Reproduce the rows below word for word, everything from the one containing "You are a computer-use" down to the one containing "point(945,520)", with both of those included.
---------- TASK DATA ----------
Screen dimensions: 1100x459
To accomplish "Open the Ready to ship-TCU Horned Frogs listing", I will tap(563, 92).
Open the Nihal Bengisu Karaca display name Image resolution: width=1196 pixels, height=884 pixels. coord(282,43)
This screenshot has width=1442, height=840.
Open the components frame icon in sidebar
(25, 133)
----------
---------- TASK DATA ----------
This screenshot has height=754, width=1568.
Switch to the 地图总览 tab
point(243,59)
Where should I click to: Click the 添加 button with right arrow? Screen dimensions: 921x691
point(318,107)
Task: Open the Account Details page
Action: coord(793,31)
----------
---------- TASK DATA ----------
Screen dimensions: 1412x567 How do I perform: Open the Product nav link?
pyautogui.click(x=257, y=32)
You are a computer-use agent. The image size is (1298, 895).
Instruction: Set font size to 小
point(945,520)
----------
### RESULT OF THE EXERCISE
You are a computer-use agent. The image size is (1298, 895).
Instruction: Set font size to 小
point(945,520)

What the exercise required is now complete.